Digamos que de los tres a cinco años son muy pequeños para entender conceptos financieros, pero sí se les puede enseñar algunas lecciones; por ejemplo, si su hijo quiere el cochecito o la pelota, decirle que tal vez no pueda tener todo. Creemos que con este tipo de elecciones comienza a desarrollarse la paciencia que les ayudará mucho en el tema de ahorro o inversión, pues para obtener los beneficios esperados tiene que ser paciente. En esta etapa digamos que la enseñanza más importante es saber elegir , comentó la content manager de Piggo.

La segunda etapa que consideran los expertos va de los seis a los nueve años, donde usted podrá comprarle su primera alcancía. Durante este tiempo los niños ya reciben dinero para gastar y podrá enseñarles a destinar una parte de éste para comprar algunos juguetes.

De esta manera ellos mismos se van a dar cuenta del valor del dinero sin la necesidad de explicarles conceptos superabstractos u otra cosa. A esta edad puede premiarlos si llegan a una meta; si el juguete cuesta 80 pesos y ellos juntan 60, puede ponerle lo que falta , consideró.

De nueve años a 11 los expertos consideran que es un buen momento para abrirle alguna cuenta. En el mercado existen productos como Mi Cuenta, de Citibanamex, que requiere un monto de apertura de 300 pesos y da 0.31% de rendimiento anual; Suma Menores, de Banorte, y Scotia Kids, de Scotiabank, que se abren con 500 pesos y brindan rendimientos de 0.20 y 0.10%, respectivamente.

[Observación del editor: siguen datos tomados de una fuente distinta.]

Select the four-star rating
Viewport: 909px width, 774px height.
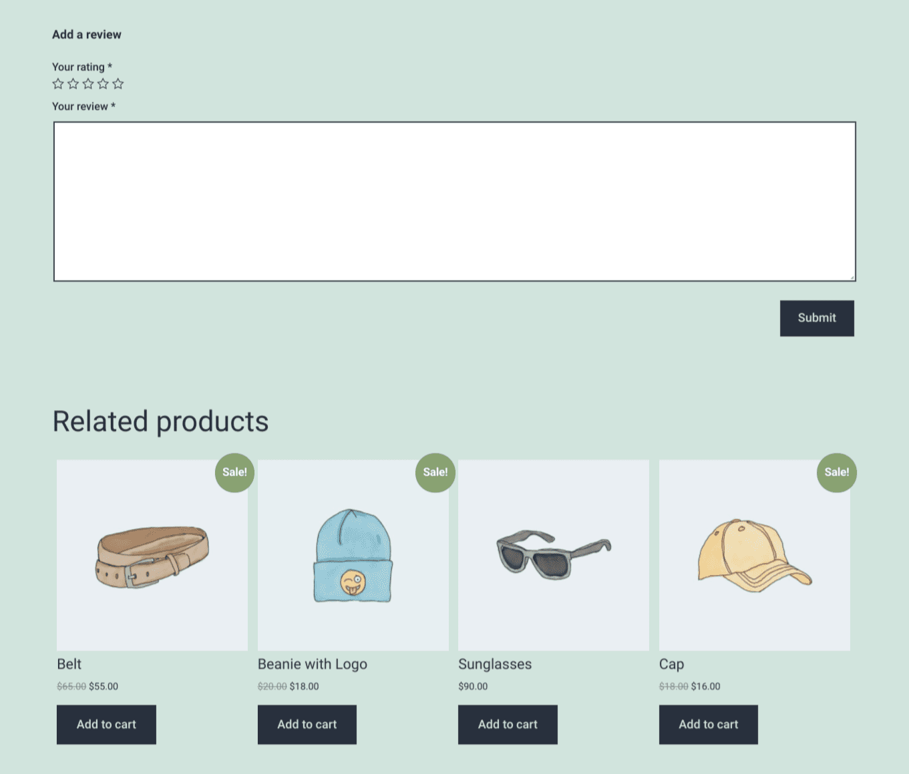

Además están Cuenta Junior, de Santander; Winner Card, de BBVA Bancomer, y Guardadito Kids, de Banco Azteca, cuyo monto de apertura es de un peso, pero no ofrecen rendimiento alguno.

En este apartado, Laura Cruz indicó que en esta etapa de la infancia es fundamental que se dé el primer contacto con el uso de la tarjeta y que interactúen con estos productos, ya que en un futuro les ayudará a entender cómo funcionan.

En la última etapa, que va de los 11 a 15 años, la content manager de Piggo invitó a los padres a enseñarles a sus hijos la importancia de conseguir ingresos adicionales.

Es muy importante destacar que esas tareas que como papá premia no sean las responsabilidades del hogar, porque no es la idea que el hijo comience a cobrar por tender su cama, entonces busquen algunas actividades para que el joven tenga su propio dinero (lavar coches, ayudar a un familiar, etcétera), con esto se cierra el círculo , finalizó.